#### [DOCUMENT]
________

Nevruz, Newroz : en 1996, une tentative de récupération par l’Etat turc
(dernière révision : 27 janvier 2013)
Photo Ahmet Sik. Hommage et salut à l'auteur actuellement en prison (publiée par Yeni Yüzyil, 22 mars 1996)
Newroz : ce terme désigne la fête du printemps, fête de l’année nouvelle dans les sociétés irano-kurdes. En turc, on écrit nevruz. Utilisez un w et vous révélez ipso facto des penchants pro-Kurdes, car « la lettre w n’existe pas dans l’alphabet turc ». En Turquie, newroz est fêté dans le sud-est du pays et partout où se trouvent des Kurdes en nombre… c’est-à-dire un peu partout, et comme les Kurdes sont souvent dans les banlieues pauvres, c’est, dans les grandes villes, une fête de déshérités, c’est la fête des quartiers oubliés. Elle se marque par des danses et des feux de joie. Depuis la rébellion de 1984, newroz est lieu d’expression revendicative, un lieu de la rébellion contre le pouvoir oppresseur de la population kurde, c’est un moment de défi. Il y aurait eu 98 morts et 600 blessés lors des fêtes de newroz de 1991 à 1996 1. Les violences ont commencé en 1991 à Nusaybin où des coups de feu ont été tirés sur un marché (un mort). Surtout, en 1992, newroz a été réprimé de façon extrêmement brutale : 57 morts à Cizre et Sırnak. Les années suivantes, la fête a été interdite, ou tolérée sous haute surveillance.
A cette époque, nous sommes dans une période d’enthousiasme turquiste ; peu après la dissolution de l’URSS, les mouvements et lobbies nationalistes turcs tentent de réorienter la politique extérieure du pays vers les « pays frères » du Caucase et d’Asie centrale. On célèbre la grandeur turque, « de l’Adriatique à la muraille de Chine », tout ce qui vient ou est supposé venir d’Asie centrale, dans la culture turque, est jugé authentiquement turc. C’est une tendance déjà ancienne, née à la fin du XIXe siècle, ravivée par les cercles kémalistes des années trente, puis dans les années 1970, et qui connaît un regain de faveur à la fin du XXe siècle. L’État turc, à l’époque où commence à gronder la révolte kurde, pense pouvoir la désamorcer en « prouvant » que les Kurdes viennent eux aussi d’Asie centrale et formeraient une branche de la population turque, parlant une langue d’origine turque. Pourquoi revendiquer une identité différente, dans ce cas ? Un organisme soutenu par l’État, le TKAE, se met à l’œuvre. Aussi, en même temps qu’il réprime les célébrations de newroz, le régime tente, de 1996 à 1998, de prouver qu’il s’agit d’une fête remontant au plus lointain de l’histoire turque, la légende d’Ergenekon, et essaie de l’officialiser. C’est un bel exemple de tentative de récupération politique d’un mouvement d’opposition.

________

#### [JEU DE DONNÉES]
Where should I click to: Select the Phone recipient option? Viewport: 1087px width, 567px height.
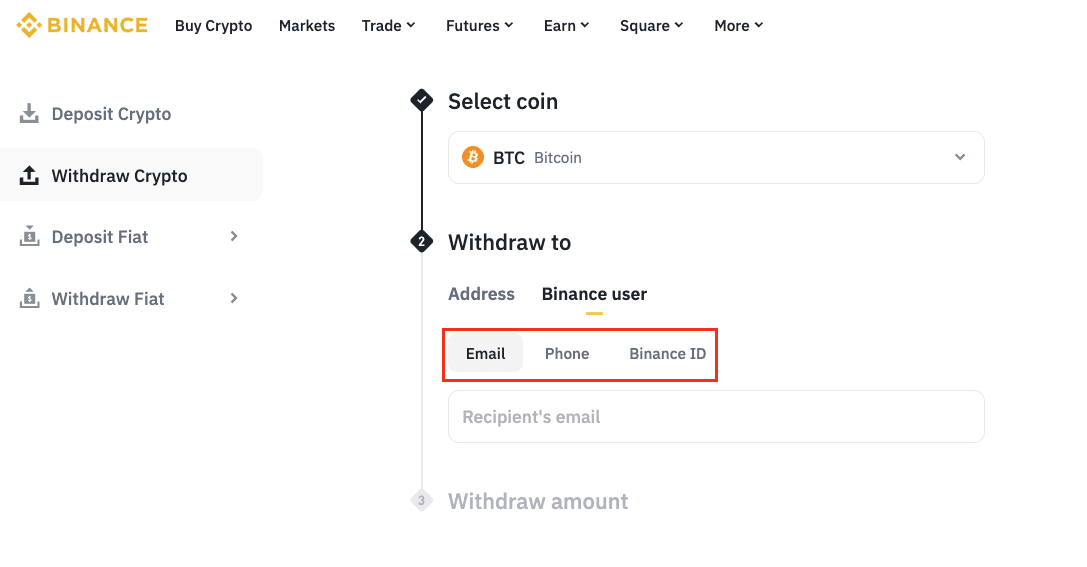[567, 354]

________

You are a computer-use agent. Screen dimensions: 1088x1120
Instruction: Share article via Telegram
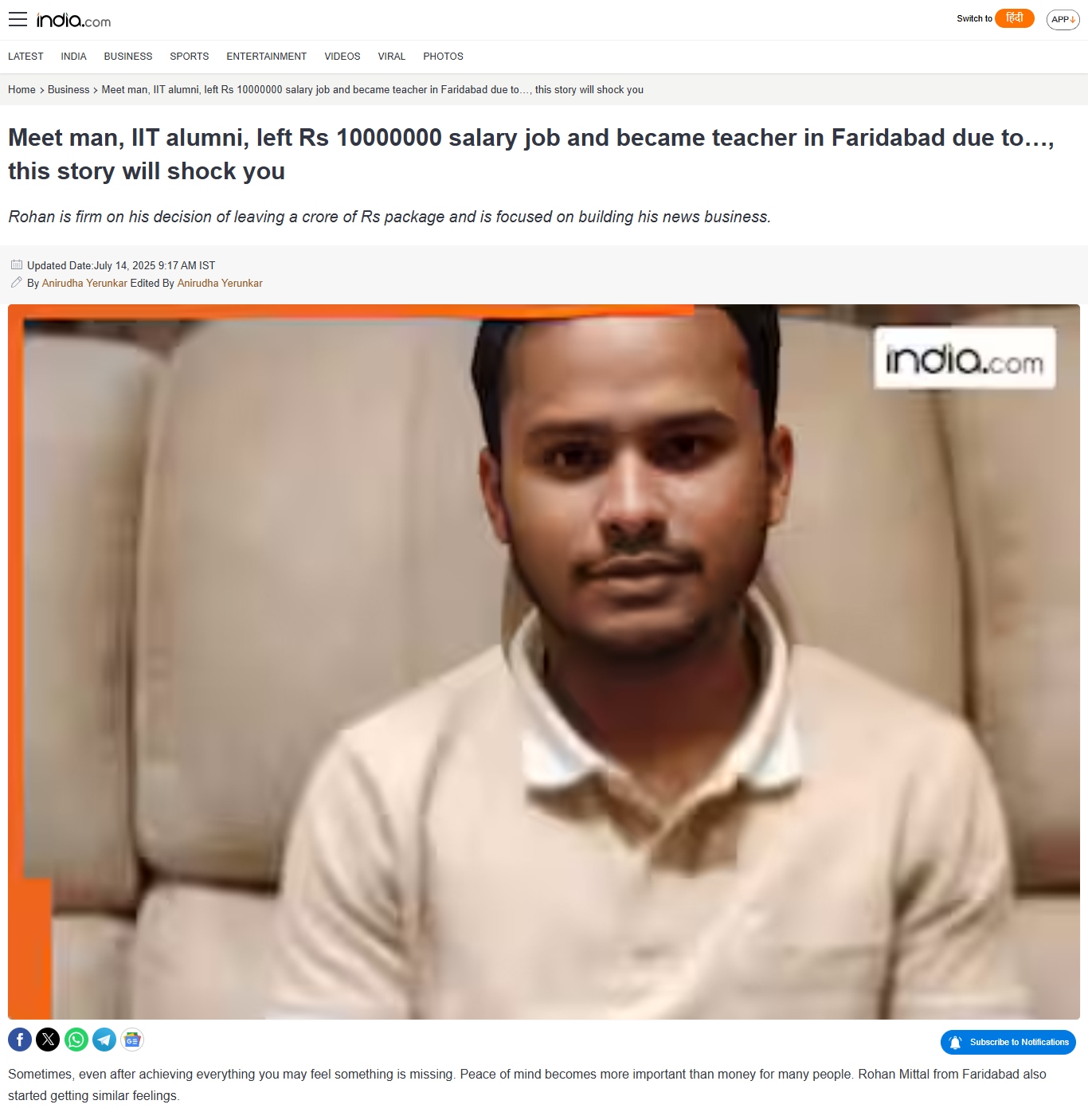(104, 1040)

________

#### [À FAIRE]
1. Pouvez-vous résumer le texte sur Newroz en deux phrases ?
2. Pouvez-vous restituer sous forme de liste numérotée, sans les lignes vides ni les images, la partie du listing qui s'ouvre sur la ligne contenant « You are a computer-use » et se clôt sur celle contenant « (104, 1040) » ?
Le texte et le listing proviennent de sources distinctes.

#### [RÉPONSES]
1. Newroz, fête du printemps et de l'année nouvelle dans les sociétés irano-kurdes, est devenue en Turquie depuis la rébellion de 1984 un moment de défi contre le pouvoir, parfois réprimé de façon extrêmement brutale, comme en 1992 à Cizre et Sırnak. De 1996 à 1998, tout en réprimant ces célébrations, l'État turc a tenté de prouver que la fête remontait à la légende d'Ergenekon et de l'officialiser, ce qui constitue une tentative de récupération politique d'un mouvement d'opposition.

2.
1. You are a computer-use agent. Screen dimensions: 1088x1120
2. Instruction: Share article via Telegram
3. (104, 1040)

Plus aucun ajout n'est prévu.